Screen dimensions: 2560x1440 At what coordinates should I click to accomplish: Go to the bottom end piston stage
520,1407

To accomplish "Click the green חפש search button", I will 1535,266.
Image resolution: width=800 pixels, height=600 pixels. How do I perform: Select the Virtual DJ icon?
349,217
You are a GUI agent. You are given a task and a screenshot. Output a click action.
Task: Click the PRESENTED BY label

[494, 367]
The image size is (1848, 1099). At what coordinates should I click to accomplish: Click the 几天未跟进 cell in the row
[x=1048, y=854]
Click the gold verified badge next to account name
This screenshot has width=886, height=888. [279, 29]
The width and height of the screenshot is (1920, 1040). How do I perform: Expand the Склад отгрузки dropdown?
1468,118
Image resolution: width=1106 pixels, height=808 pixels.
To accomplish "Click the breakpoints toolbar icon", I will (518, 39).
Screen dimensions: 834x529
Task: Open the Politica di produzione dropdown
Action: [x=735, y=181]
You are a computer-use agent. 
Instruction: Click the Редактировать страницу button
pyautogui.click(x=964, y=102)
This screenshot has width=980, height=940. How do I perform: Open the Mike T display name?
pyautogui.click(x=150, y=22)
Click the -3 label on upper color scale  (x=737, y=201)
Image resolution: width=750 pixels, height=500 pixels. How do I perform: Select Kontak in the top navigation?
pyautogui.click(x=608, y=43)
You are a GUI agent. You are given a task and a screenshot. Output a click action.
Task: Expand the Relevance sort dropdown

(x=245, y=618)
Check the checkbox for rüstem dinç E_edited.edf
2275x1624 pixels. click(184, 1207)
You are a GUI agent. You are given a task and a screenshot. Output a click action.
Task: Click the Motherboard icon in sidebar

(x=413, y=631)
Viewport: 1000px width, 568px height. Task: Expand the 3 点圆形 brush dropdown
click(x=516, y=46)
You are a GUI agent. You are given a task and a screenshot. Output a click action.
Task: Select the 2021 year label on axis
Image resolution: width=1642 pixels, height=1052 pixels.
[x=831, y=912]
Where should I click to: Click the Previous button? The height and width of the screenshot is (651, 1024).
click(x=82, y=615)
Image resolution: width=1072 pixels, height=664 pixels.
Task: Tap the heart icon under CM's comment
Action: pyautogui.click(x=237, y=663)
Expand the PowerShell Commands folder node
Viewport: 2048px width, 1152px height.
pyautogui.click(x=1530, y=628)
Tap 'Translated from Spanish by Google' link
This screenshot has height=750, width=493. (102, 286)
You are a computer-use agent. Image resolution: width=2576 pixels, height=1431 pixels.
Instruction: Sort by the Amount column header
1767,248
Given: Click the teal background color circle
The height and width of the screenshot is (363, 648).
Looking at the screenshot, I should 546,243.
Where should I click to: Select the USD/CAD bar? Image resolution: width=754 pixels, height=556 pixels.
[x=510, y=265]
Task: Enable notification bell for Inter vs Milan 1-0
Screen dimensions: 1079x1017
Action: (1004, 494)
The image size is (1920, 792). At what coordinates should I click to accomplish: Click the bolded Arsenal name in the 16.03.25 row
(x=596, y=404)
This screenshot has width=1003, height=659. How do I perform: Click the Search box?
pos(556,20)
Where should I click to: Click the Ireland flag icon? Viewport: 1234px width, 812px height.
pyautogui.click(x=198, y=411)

—————

SEU OBJETIVO
Apresente em lista numerada as linhas acima, começando pela que contém "The width and" e parando depois da que contém "pyautogui.click(x=608, y=43)". Deixe de fora as linhas em branco.

RESPOSTA DO EXERCÍCIO
1. The width and height of the screenshot is (1920, 1040). How do I perform: Expand the Склад отгрузки dropdown?
2. 1468,118
3. Image resolution: width=1106 pixels, height=808 pixels.
4. To accomplish "Click the breakpoints toolbar icon", I will (518, 39).
5. Screen dimensions: 834x529
6. Task: Open the Politica di produzione dropdown
7. Action: [x=735, y=181]
8. You are a computer-use agent. 
9. Instruction: Click the Редактировать страницу button
10. pyautogui.click(x=964, y=102)
11. This screenshot has width=980, height=940. How do I perform: Open the Mike T display name?
12. pyautogui.click(x=150, y=22)
13. Click the -3 label on upper color scale  (x=737, y=201)
14. Image resolution: width=750 pixels, height=500 pixels. How do I perform: Select Kontak in the top navigation?
15. pyautogui.click(x=608, y=43)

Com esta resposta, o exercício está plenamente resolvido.